Salt Water Pools
First of all, salt water pools are NOT ‘chemical-free’.
Salt is added directly to the pool and a machine called a chlorine generator installed.
By electrolysis this device acts on the salt (sodium chloride) to produce the same form of chlorine (HOCL) as when any other sort of chlorine is added to the pool. The amount of chlorine produced can usually be adjusted on the control panel and most systems have a ‘superchlorinate’ function to ‘shock’ the pool. This is more convenient than adding tablets, powders or liquids.
To prevent scaling, staining and corrosion, keeping the water balanced is especially important on salt water pools. The pH, total alkalinity and hardness must be maintained in the proper range.
Most people enjoy swimming in a salt water pool. The water has a ‘soft’ feel. It is not like swimming in the ocean. Recommended salt levels for pools vary from 1600 to 4000 ppm depending on the manufacturer of the system. Ocean salt levels are about 35,000 ppm.
If water is lost from the pool due to backwashing, splash out, draining excess rain water or a leak, the salt in the pool may need to be topped up. The pool also needs stabilizer to protect the chlorine from sunlight. Since the stabilizer and salt levels go down together, the easiest way to add both salt and stabilizer is by adding GEN-R-8 Conditioner CL. Water lost to evaporation does not reduce these levels.
We recommend the use of cartridge filters on salt water pools.
As noted, backwashing of sand filters reduces pool salt levels requiring regular additions of salt. Cartridge filters do not require backwashing.
Salt water is more electrically conductive. To reduce damage to equipment due to increased galvanic action, the equipment and the pool should be electrically bonded.

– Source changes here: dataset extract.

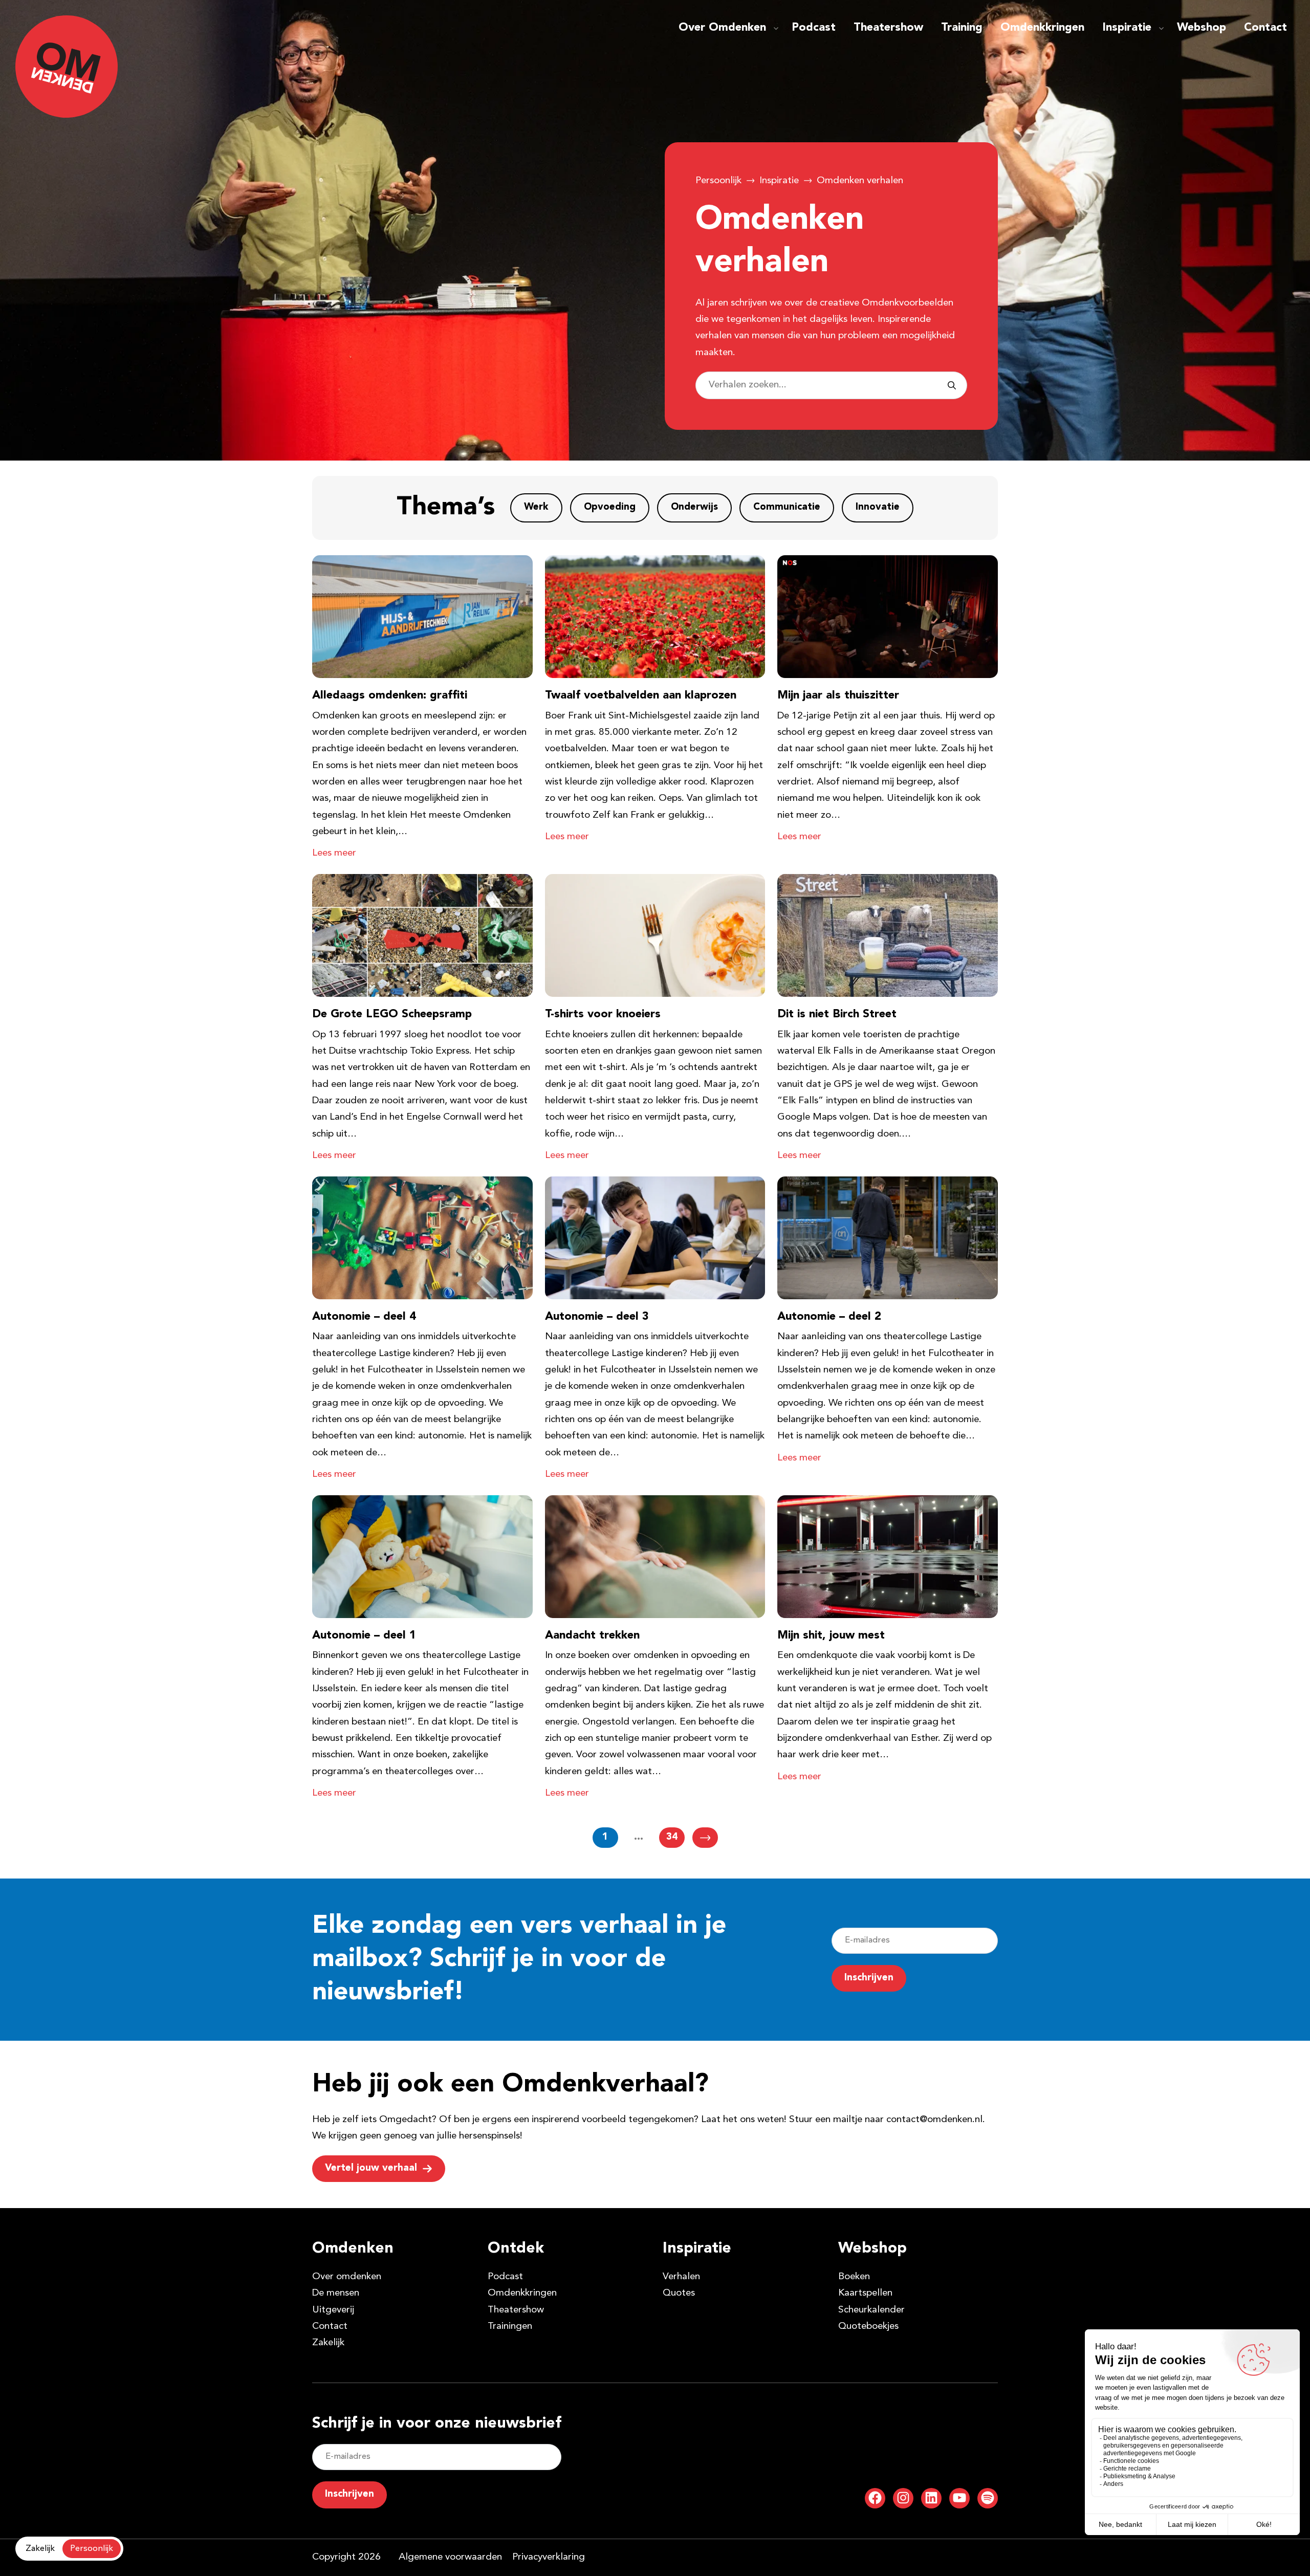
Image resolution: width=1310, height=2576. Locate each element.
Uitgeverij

The cell that produces the chlorine will need occasional cleaning with an acid solution such as Mursatt Cell Cleaner. How often will depend on how balanced your pool water is.
Expect to replace the cell after 4 to 5 years.
When shopping for a chlorine generator, things to consider are:
- How do you control the amount of chlorine produced?
- Does the display give actual readings or just warning lights?
- What is the required salt level?
- Ease of cleaning, maintaining and winterizing?
If you are considering an automated control system for your pool, be sure to verify if your local municipality has any regulations forbidding the discharge of salt water.